Under current federal law, an individual who commits a federal crime of violence against a pregnant woman receives no additional punishment for killing or injuring the woman's unborn child during the commission of that crime. Therefore, except in those States that recognize unborn children as victims of such crimes, injuring or killing an unborn child during the commission of a violent crime has no legal consequence whatsoever.
The Unborn Victims of Violence Act was designed to address this deficiency in the law by providing that an individual who injures or kills an unborn child during the commission of certain predefined violent federal crimes may be punished for a separate offense. By its own terms, the Act does not apply to " conduct relating to an abortion for which the consent of the pregnant woman has been obtained or for which such consent is implied by law in a medical emergency." The Act also does not permit prosecution "of any person for any medical treatment of the pregnant woman or her unborn child," or "of any woman with respect to her unborn child."

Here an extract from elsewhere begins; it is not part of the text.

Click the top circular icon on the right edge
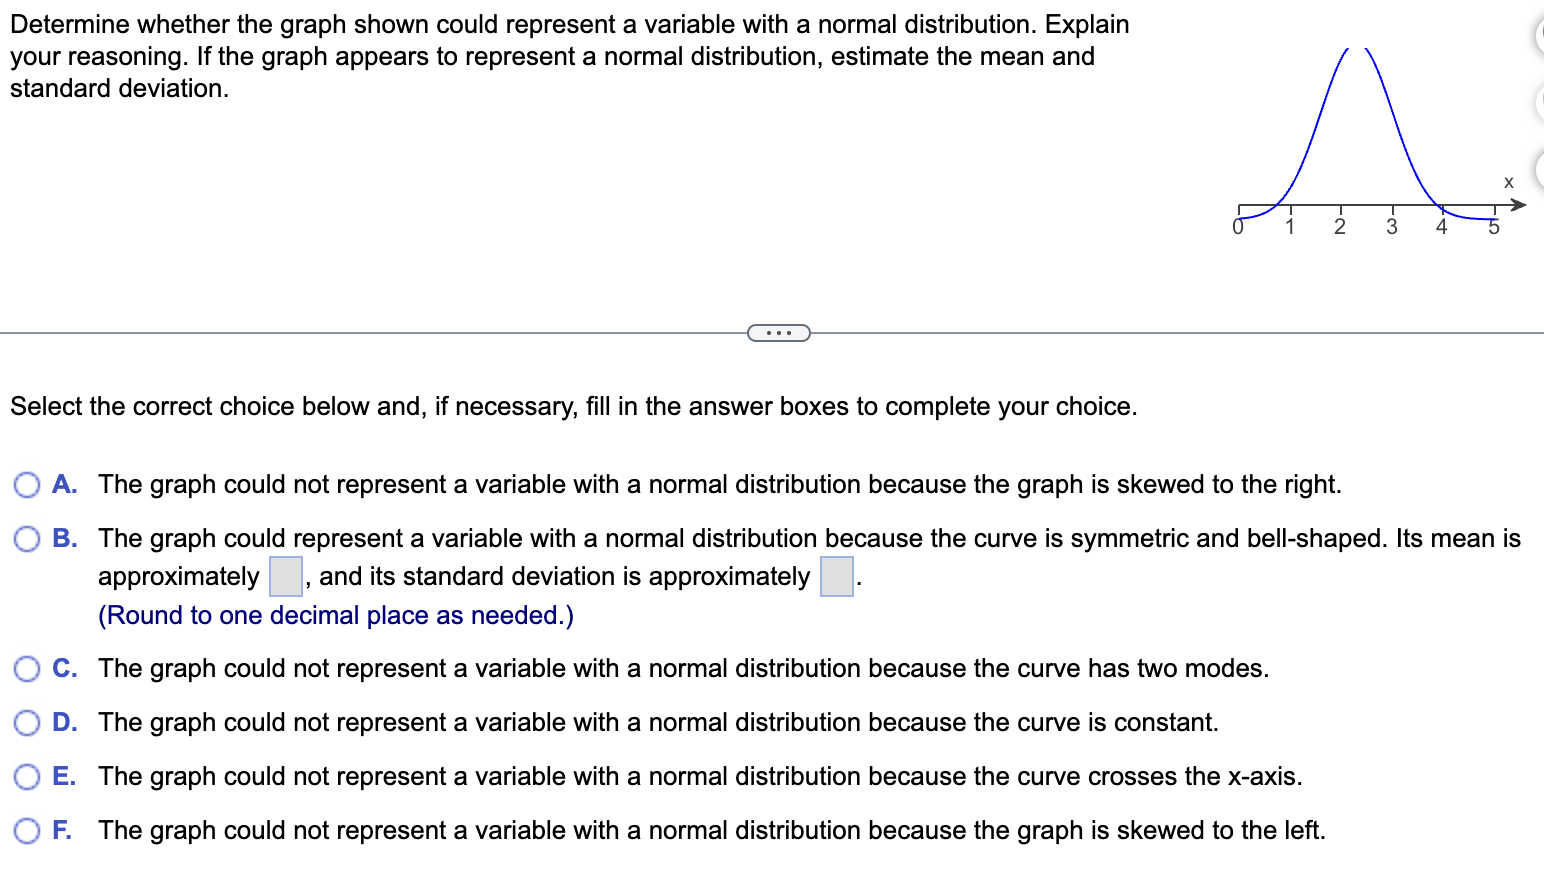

The Act further provides that the punishment for the offense against the unborn child will be the same punishment that would have been imposed under federal law had that conduct resulted in the same injury to the mother. For example, if an individual assaults a member of Congress in violation of 18 U.S.C. § 115, and as a result of that assault kills the Congresswoman's unborn child, the perpetrator may be punished for voluntary manslaughter for killing the unborn child the same punishment the individual would have received had the Congresswoman died as a result of the assault.
In that respect the Act is consistent with the well-settled criminal law doctrine of transferred intent, which provides that when an individual acts with the intent to harm one person, and during the course of the offense hurts another, the law considers the perpetrator to be just as guilty of harming the second as the first. Thus, if A shoots a gun at B with the intent to kill, and the bullet goes through a wall and kills C, A is guilty of murdering C.
The Unborn Victims of Violence Act will enable prosecutors to bring to justice criminals like these: Reginald Anthony Falice, who on April 28, 1998, shot his eight-months-pregnant wife, Ruth Croston, five times as she sat at a red light in Charlotte, North Carolina. Falice was convicted by a federal jury just last week for interstate domestic violence and using a firearm in the commission of a violent crime, but because federal law does not currently recognize the unborn as victims, he received no additional punishment for killing the near-term infant.
Or the terrorists who bombed the World Trade Center in New York, killing Monica Smith, a pregnant secretary, and her unborn child. Jurors at one trial of the perpetrators were told of the harm inflicted upon Ms. Smith's unborn child, but no additional punishment is provided under federal law for the child's death.
Or the criminals who planted a bomb just outside Tammy Lynn Baker's apartment in Louisa, Virginia. Ms. Baker was near term with her unborn child when the bomb exploded on December 3, 1997, killing her and her child. The Bureau of Alcohol, Tobacco & Firearms is still investigating the bombing, but even if the perpetrators are found they will receive no additional punishment for killing Ms. Baker's unborn child.
A similar incident occurred in Connellsville, Pennsylvania, on January 1, 1999, when Deanna Mitts, who was eight months pregnant, returned home from a New Year's Eve celebration with her three-year-old daughter Kayla. A bomb exploded in the apartment, killing Ms. Mitts, Kayla, and the unborn child. Federal and local authorities are still looking for those responsible for this vicious crime, but even if the criminal is caught he will not be punished for killing Ms. Mitts's unborn child.
By enacting H.R. 2436, Congress will ensure that criminals who commit violent acts against pregnant women, such as those I've just mentioned and others we will hear about from our witnesses today, are justly punished for injuring or killing unborn children. Without the Unborn Victims of Violence Act, the crimes against these innocent victims will continue to go unpunished.